(EXERCISE PROMPT): The entries should be given again in full. Alter nothing.

(Stored data entries)

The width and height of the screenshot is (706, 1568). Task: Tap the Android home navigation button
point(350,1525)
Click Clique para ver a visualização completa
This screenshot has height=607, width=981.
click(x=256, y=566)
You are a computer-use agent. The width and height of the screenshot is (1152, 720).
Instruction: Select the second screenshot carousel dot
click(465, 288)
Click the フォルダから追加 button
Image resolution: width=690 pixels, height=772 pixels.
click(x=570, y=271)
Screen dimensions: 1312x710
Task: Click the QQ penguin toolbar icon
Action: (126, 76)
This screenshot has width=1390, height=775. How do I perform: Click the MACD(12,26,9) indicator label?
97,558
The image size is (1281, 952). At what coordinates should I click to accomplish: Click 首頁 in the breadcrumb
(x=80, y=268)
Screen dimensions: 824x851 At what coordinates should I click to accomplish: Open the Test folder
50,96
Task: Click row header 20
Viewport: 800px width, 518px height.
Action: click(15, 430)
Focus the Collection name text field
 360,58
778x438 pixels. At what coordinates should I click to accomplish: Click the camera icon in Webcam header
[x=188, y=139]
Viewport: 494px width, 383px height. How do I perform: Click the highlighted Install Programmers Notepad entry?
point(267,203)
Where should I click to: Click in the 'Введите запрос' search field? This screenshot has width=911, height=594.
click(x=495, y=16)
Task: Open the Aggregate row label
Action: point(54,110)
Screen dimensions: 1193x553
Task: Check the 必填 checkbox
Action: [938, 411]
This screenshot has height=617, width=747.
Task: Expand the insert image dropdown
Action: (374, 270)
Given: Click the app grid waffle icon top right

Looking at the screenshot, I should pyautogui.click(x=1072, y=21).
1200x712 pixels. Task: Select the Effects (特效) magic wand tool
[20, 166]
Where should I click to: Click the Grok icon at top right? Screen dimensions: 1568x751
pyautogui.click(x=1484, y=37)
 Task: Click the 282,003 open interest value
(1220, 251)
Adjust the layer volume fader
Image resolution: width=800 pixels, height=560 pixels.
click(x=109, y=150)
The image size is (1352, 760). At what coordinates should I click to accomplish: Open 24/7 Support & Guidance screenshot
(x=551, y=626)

(SOLUTION TO THE EXERCISE):
The width and height of the screenshot is (706, 1568). Task: Tap the Android home navigation button
point(350,1525)
Click Clique para ver a visualização completa
This screenshot has height=607, width=981.
click(x=256, y=566)
You are a computer-use agent. The width and height of the screenshot is (1152, 720).
Instruction: Select the second screenshot carousel dot
click(465, 288)
Click the フォルダから追加 button
Image resolution: width=690 pixels, height=772 pixels.
click(x=570, y=271)
Screen dimensions: 1312x710
Task: Click the QQ penguin toolbar icon
Action: (126, 76)
This screenshot has width=1390, height=775. How do I perform: Click the MACD(12,26,9) indicator label?
97,558
The image size is (1281, 952). At what coordinates should I click to accomplish: Click 首頁 in the breadcrumb
(x=80, y=268)
Screen dimensions: 824x851 At what coordinates should I click to accomplish: Open the Test folder
50,96
Task: Click row header 20
Viewport: 800px width, 518px height.
Action: click(15, 430)
Focus the Collection name text field
 360,58
778x438 pixels. At what coordinates should I click to accomplish: Click the camera icon in Webcam header
[x=188, y=139]
Viewport: 494px width, 383px height. How do I perform: Click the highlighted Install Programmers Notepad entry?
point(267,203)
Where should I click to: Click in the 'Введите запрос' search field? This screenshot has width=911, height=594.
click(x=495, y=16)
Task: Open the Aggregate row label
Action: point(54,110)
Screen dimensions: 1193x553
Task: Check the 必填 checkbox
Action: [938, 411]
This screenshot has height=617, width=747.
Task: Expand the insert image dropdown
Action: (374, 270)
Given: Click the app grid waffle icon top right

Looking at the screenshot, I should pyautogui.click(x=1072, y=21).
1200x712 pixels. Task: Select the Effects (特效) magic wand tool
[20, 166]
Where should I click to: Click the Grok icon at top right? Screen dimensions: 1568x751
pyautogui.click(x=1484, y=37)
 Task: Click the 282,003 open interest value
(1220, 251)
Adjust the layer volume fader
Image resolution: width=800 pixels, height=560 pixels.
click(x=109, y=150)
The image size is (1352, 760). At what coordinates should I click to accomplish: Open 24/7 Support & Guidance screenshot
(x=551, y=626)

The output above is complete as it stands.